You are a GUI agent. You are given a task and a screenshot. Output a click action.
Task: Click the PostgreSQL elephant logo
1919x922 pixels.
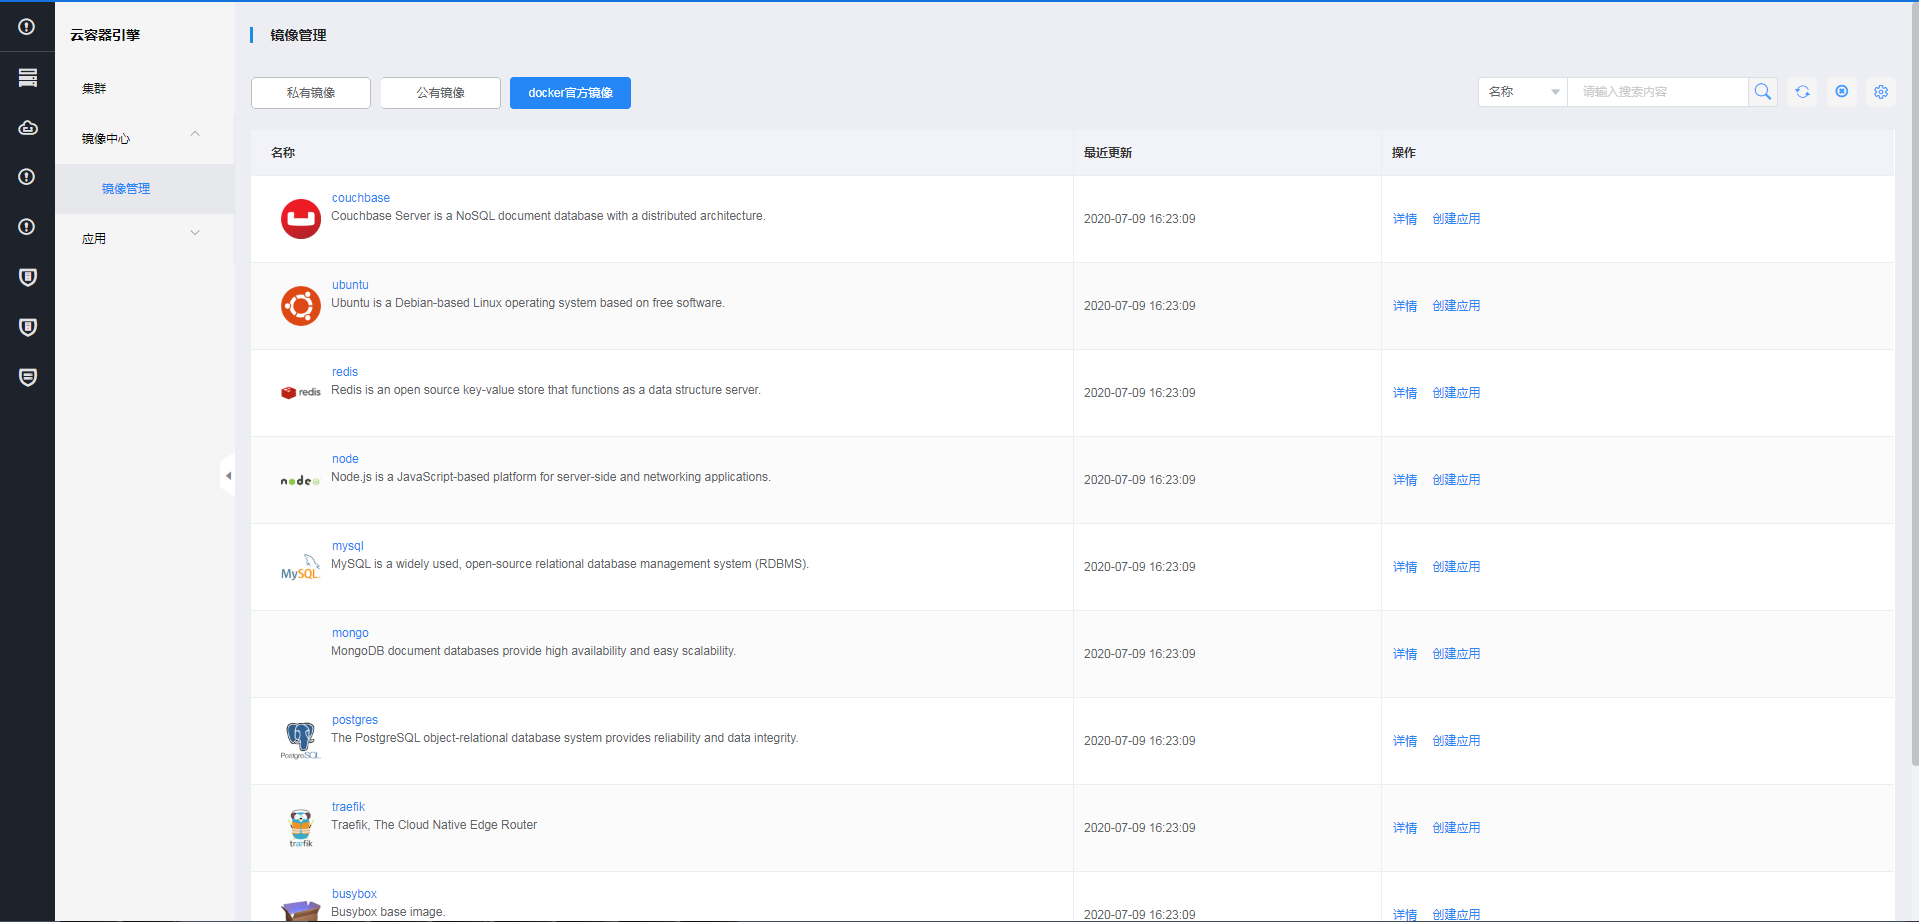coord(300,740)
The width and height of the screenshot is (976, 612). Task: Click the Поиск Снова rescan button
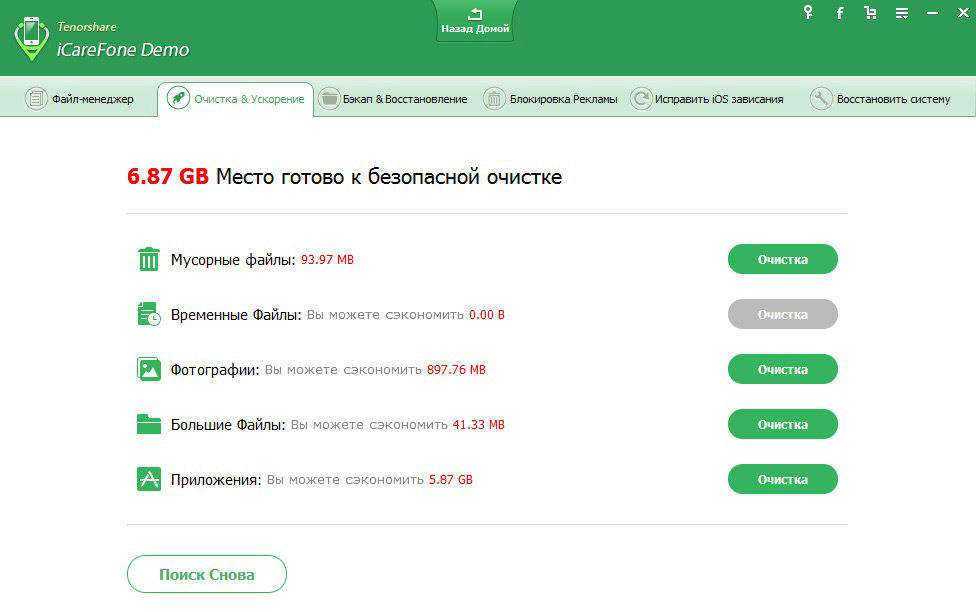[207, 574]
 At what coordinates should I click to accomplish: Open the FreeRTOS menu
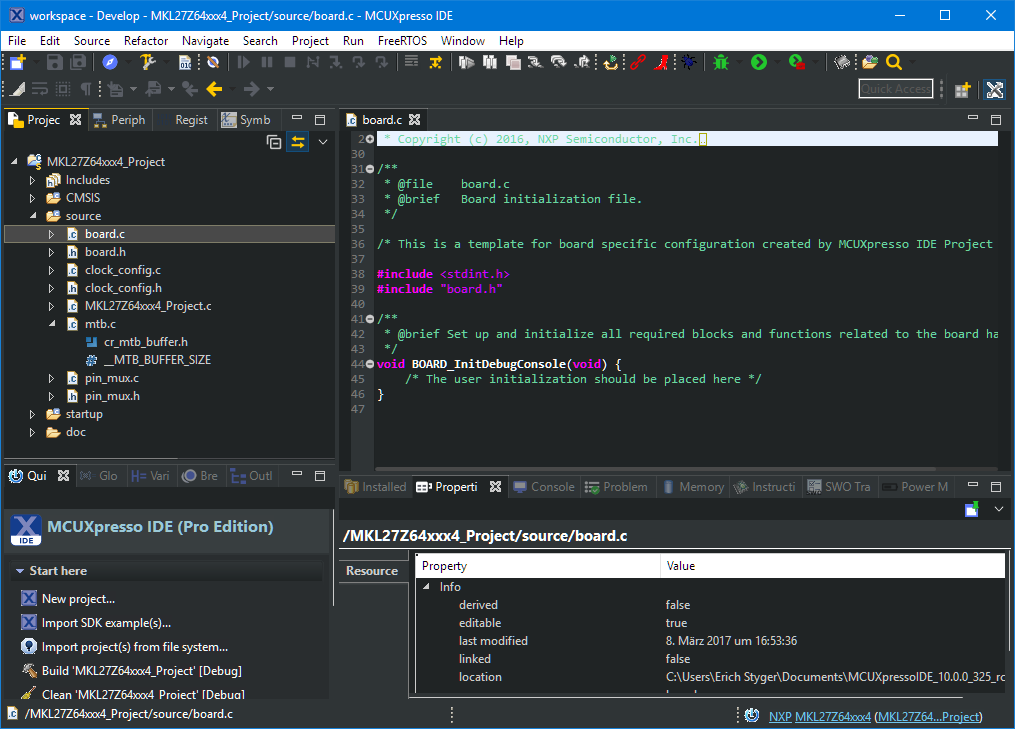tap(401, 41)
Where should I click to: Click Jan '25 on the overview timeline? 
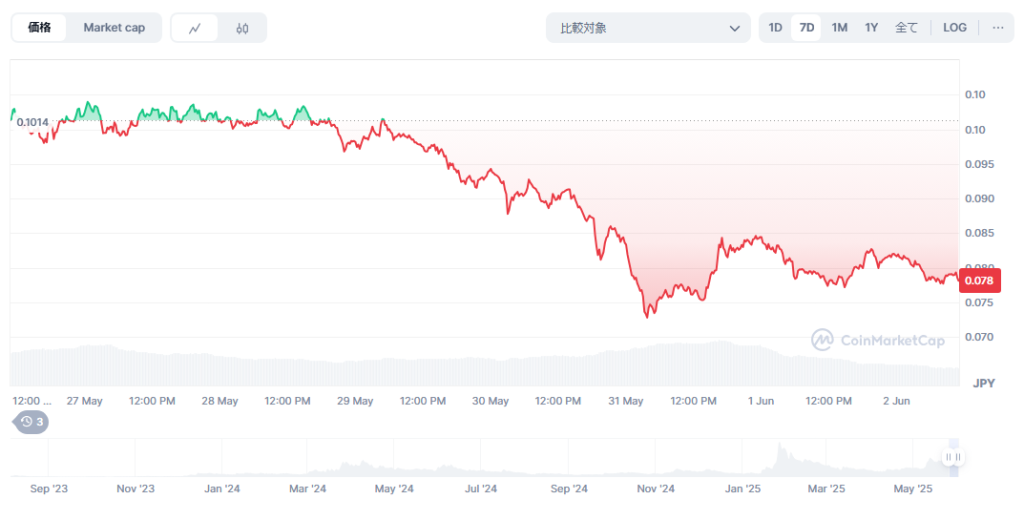pyautogui.click(x=743, y=489)
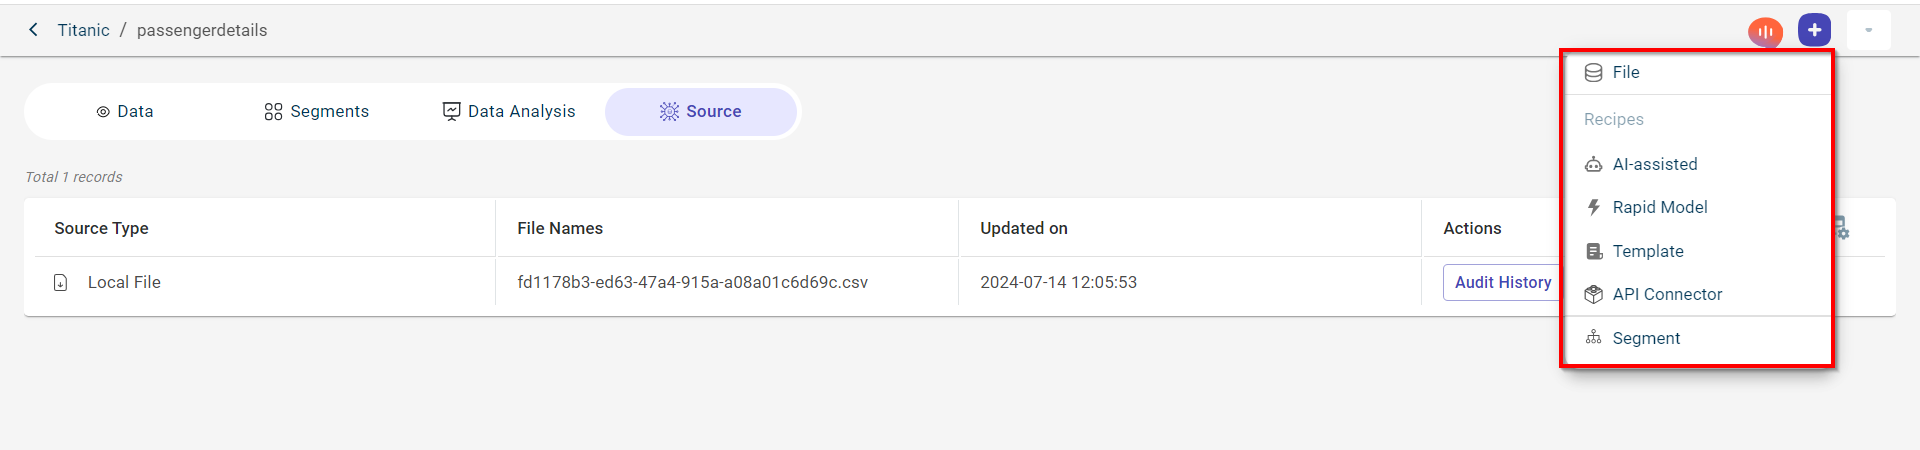Go to the Data Analysis tab
This screenshot has width=1920, height=450.
click(509, 111)
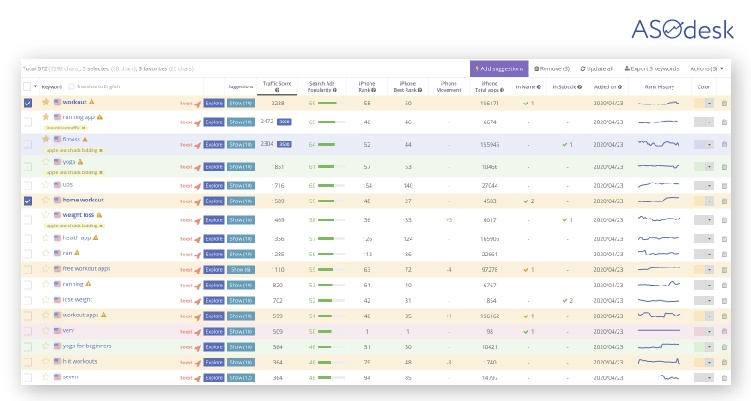This screenshot has width=751, height=401.
Task: Click the star icon next to 'yoga'
Action: coord(45,161)
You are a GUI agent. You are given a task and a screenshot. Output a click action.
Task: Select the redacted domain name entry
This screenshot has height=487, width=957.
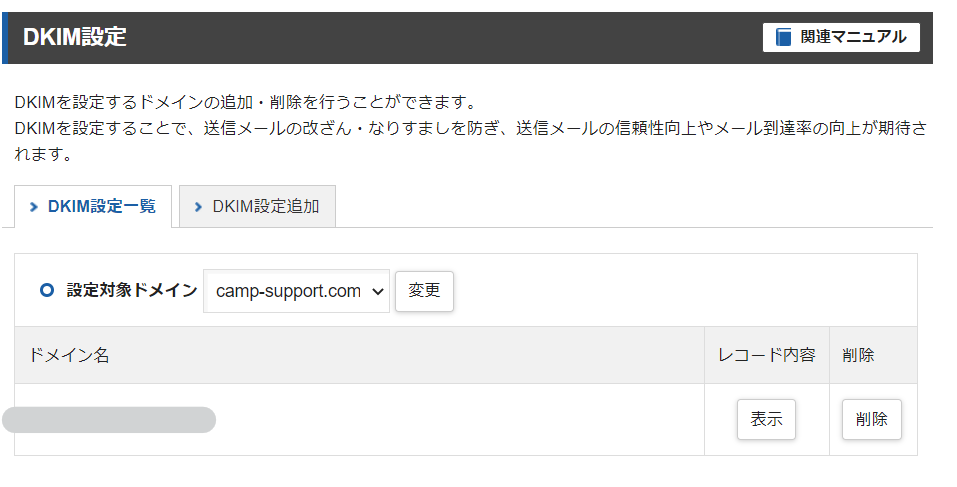point(109,420)
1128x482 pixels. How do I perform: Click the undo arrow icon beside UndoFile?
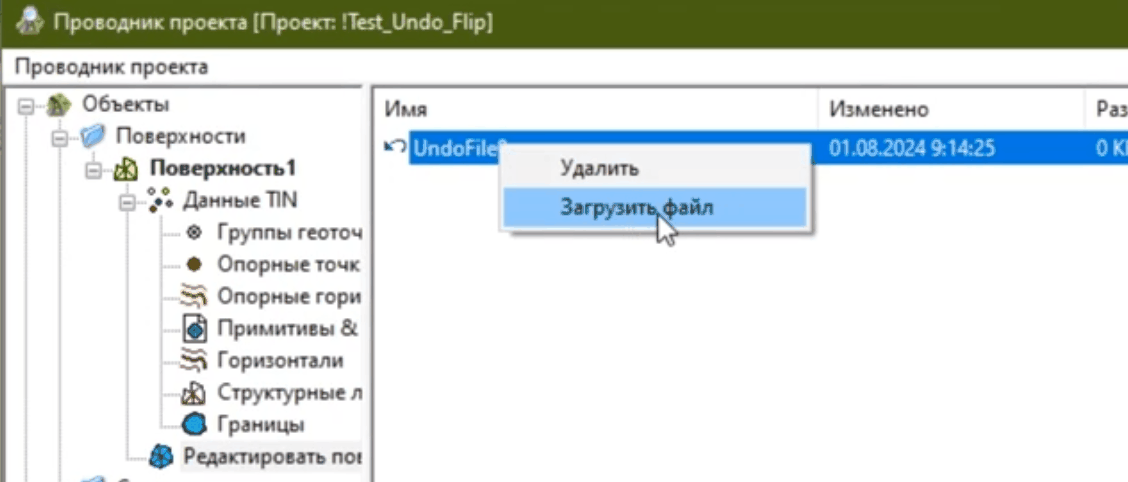click(395, 148)
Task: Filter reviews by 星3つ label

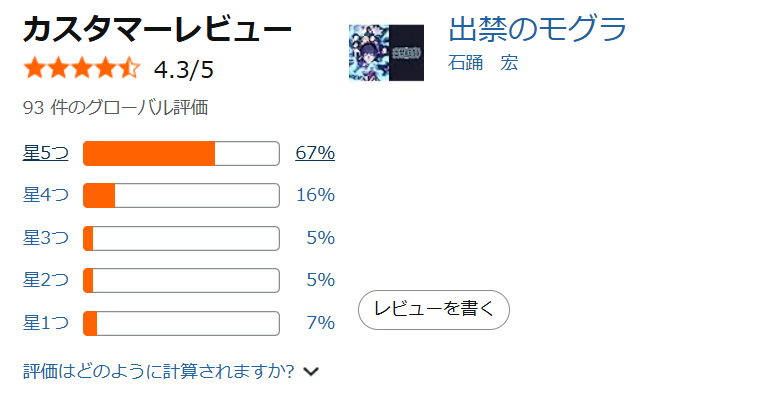Action: [46, 238]
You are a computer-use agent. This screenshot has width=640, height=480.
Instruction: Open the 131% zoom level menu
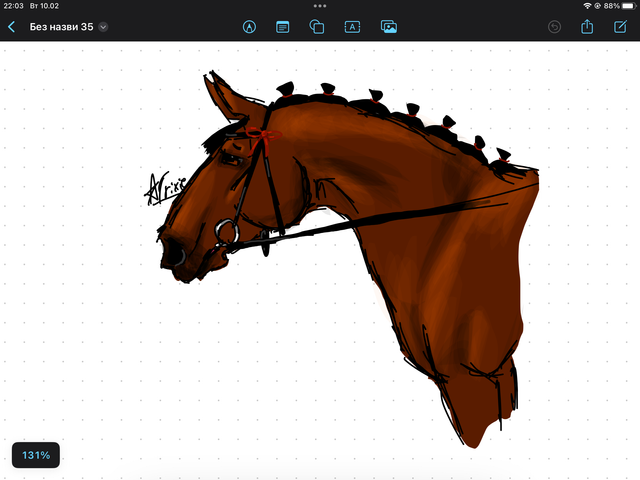tap(36, 455)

##############################

PROBLEM TO SOLVE
Leave out the pictures and repeat the remaining data exactly.

TASK SOLUTION
You are a GUI agent. You are given a task and a screenshot. Output a click action.
Task: Click the PostgreSQL elephant logo
1919x922 pixels.
coord(300,740)
The width and height of the screenshot is (976, 612). Task: Click the Поиск Снова rescan button
[207, 574]
 At what coordinates should I click to accomplish: Open the FreeRTOS menu
tap(401, 41)
Where should I click to: Click Jan '25 on the overview timeline? 
pyautogui.click(x=743, y=489)
Go to the Data Analysis tab
This screenshot has width=1920, height=450.
click(509, 111)
This screenshot has width=751, height=401.
Task: Click the star icon next to 'yoga'
Action: coord(45,161)
You are a GUI agent. You are given a task and a screenshot. Output a click action.
Task: Select the redacted domain name entry
This screenshot has height=487, width=957.
point(109,420)
1128x482 pixels. How do I perform: Click the undo arrow icon beside UndoFile?
click(395, 148)
Task: Filter reviews by 星3つ label

Action: [46, 238]
You are a computer-use agent. This screenshot has width=640, height=480.
Instruction: Open the 131% zoom level menu
tap(36, 455)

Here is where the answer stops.